The prevalence of persistent opioid use among cancer patients following curative intent surgery is not well understood. Falcone and colleagues examined electronic health record data from 3,901 patients who received a prescription for an opioid analgesic related to hysterectomy or large bowel surgery. The authors matched patients with and without a cancer diagnosis based on demographic, clinical, and procedural variables. Cancer diagnosis was associated with increased risk for persistent opioid use after hysterectomy but not large bowel surgery, suggesting that risks vary based on typ. of surgery. Risk and benefits of opioid analgesia should be considered for cancer patients undergoing curative-intent hysterectomy.

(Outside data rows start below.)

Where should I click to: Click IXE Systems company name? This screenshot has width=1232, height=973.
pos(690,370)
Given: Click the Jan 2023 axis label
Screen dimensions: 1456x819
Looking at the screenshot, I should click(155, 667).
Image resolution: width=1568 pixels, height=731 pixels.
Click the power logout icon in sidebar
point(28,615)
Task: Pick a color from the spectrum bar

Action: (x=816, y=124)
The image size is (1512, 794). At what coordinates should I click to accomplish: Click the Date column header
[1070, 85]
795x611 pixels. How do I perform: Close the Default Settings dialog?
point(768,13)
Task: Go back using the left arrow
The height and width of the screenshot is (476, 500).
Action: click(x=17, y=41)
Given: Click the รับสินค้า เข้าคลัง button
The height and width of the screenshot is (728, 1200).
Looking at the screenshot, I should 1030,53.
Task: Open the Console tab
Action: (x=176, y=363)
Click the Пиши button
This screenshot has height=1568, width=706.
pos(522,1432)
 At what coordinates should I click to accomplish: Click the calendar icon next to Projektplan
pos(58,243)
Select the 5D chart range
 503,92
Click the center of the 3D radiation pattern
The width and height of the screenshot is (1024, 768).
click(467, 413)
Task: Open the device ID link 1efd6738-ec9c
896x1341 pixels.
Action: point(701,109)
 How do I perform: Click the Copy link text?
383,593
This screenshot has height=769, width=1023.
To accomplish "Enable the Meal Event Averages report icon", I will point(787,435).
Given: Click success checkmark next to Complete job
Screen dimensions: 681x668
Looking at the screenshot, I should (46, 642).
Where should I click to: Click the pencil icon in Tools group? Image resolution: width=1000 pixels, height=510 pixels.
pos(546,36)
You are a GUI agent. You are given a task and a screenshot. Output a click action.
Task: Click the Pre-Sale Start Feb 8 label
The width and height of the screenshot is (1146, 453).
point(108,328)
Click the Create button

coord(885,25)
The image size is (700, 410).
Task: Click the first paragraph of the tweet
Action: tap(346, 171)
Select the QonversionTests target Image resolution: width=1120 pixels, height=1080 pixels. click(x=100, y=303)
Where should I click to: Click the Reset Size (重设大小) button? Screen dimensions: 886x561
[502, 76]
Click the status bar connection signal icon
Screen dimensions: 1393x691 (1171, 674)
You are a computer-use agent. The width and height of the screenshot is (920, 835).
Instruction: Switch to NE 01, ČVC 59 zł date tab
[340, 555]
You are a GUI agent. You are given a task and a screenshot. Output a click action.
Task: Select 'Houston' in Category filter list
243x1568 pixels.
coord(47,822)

Stjernfelt et al. Page 2171

The Lund Childhood Cancer Genetic study prospectively includes patients with a pediatric cancer diagnosis, and retrieves cancer diagnoses of relatives, in addition to blood samples of the child and parents. In an earlier study of the cohort, it was observed that pediatric cancer patients from the same family often had matching cancer diagnoses. Here, Stjernfelt and colleagues investigated the cohort of 757 pediatric cancer patients and linked them to the comprehensive National Population and Cancer Registers to study the patterns of familial cancer up to third degree of relation. It was found that relatives of children with cancer up to third degree of relation have an increased cancer risk. Known pathogenic germline variants do not explain this increased risk. The overall increased cancer risk among relatives of children with cancer in this population-based cohort strengthens the importance of surveillance programs for families with pediatric cancer.

Shafrir et al. Page 2211

Shafrir and colleagues assessed the association between known ovarian cancer risk factors and risk of ovarian cancer by expression of nuclear and cytoplasmic estrogen receptor-β (ERβ) in tumor blocks from the Nurses' Health Studies. Associations between parity and ovarian cancer differed by ERβ status, with an inverse association between parity and nuclear Erβ–positive and cytoplasmic Erβ–negative tumors but no associations for nuclear Erβ–negative and cytoplasmic Erβ–positive tumors. These results highlight the potential role of hormonal pathways through alterations in ERβ expression and cellular localization through which parity may impact ovarian cancer risk.

Sullivan et al. Page 2269

The genetic basis for most individuals with high cumulative lifetime colonic adenomas is unknown. Sullivan and colleagues investigated associations between known colorectal cancer (CRC)–risk single-nucleotide polymorphisms (SNP) and increasing cumulative adenoma counts. In this mostly male veteran CRC screening cohort, several known CRC-risk SNPs were associated with increasing cumulative adenoma counts and the finding of 10+ cumulative adenomas. Additionally, an increasing burden of adenoma-risk SNPs, measured by a weighted polygenic risk score, was associated with higher cumulative adenomas. This work suggests a role for developing precancerous “adenoma polygenic risk scores” (as opposed to CRC polygenic risk scores) using larger genomic datasets in order to provide enhanced risk stratification for the prevention of CRC.